Three-way comparison operator with inconsistent ordering deduction

Same way you resolve any other function which returns auto in which different return statements deduce differently. You either:

  1. Ensure that all the returns have the same type, or
  2. Explicitly pick a return type.

In this case, ints compare as strong_ordering while doubles compare as partial_ordering, and strong_ordering is implicitly convertible to partial_ordering, you can do either:

std::partial_ordering operator <=>(const QVariant& l, const QVariant& r) {
    // rest as before

or explicitly cast the integer comparison:

      case QMetaType::Int:
         return std::partial_ordering(l.toInt() <=> r.toInt());

That gives you a function returning partial_ordering.

If you want to return strong_ordering instead, you have to lift the double comparison to a higher category.

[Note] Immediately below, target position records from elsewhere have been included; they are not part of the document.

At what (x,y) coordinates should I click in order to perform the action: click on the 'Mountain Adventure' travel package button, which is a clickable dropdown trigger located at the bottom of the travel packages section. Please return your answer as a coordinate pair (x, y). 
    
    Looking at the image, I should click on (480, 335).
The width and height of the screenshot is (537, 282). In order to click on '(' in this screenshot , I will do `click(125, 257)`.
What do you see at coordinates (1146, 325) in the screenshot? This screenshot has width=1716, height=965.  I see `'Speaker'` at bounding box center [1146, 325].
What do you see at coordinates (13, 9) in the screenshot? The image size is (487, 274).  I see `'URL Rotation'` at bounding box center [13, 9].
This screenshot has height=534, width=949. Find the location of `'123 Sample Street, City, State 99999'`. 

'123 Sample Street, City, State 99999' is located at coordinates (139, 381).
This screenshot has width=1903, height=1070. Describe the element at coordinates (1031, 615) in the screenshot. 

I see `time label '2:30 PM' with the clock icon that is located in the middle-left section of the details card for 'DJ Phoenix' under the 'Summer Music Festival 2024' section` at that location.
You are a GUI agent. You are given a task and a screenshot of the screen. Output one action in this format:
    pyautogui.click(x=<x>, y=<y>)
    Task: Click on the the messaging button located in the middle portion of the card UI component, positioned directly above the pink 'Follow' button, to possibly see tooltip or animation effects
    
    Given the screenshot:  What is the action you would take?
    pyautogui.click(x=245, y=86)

You can do that in two ways:

You can use std::strong_order, which is a more expensive operation, but provides a total ordering over all floating point values. You would then write:

      case QMetaType::Double:
         return std::strong_order(l.toDouble(), r.toDouble());

Or you can do something like consider NaNs ill-formed and throw them out somehow:

      case QMetaType::Double: {
         auto c = l.toDouble() <=> r.toDouble();
         if (c == std::partial_ordering::unordered) {
             throw something;
         } else if (c == std::partial_ordering::less) {
            return std::strong_ordering::less;
         } else if (c == std::partial_ordering::equivalent) {
            return std::strong_ordering::equal;
         } else {
            return std::strong_ordering::greater;

It's more tedious but I'm not sure if there's a more direct way to do this kind of lifting.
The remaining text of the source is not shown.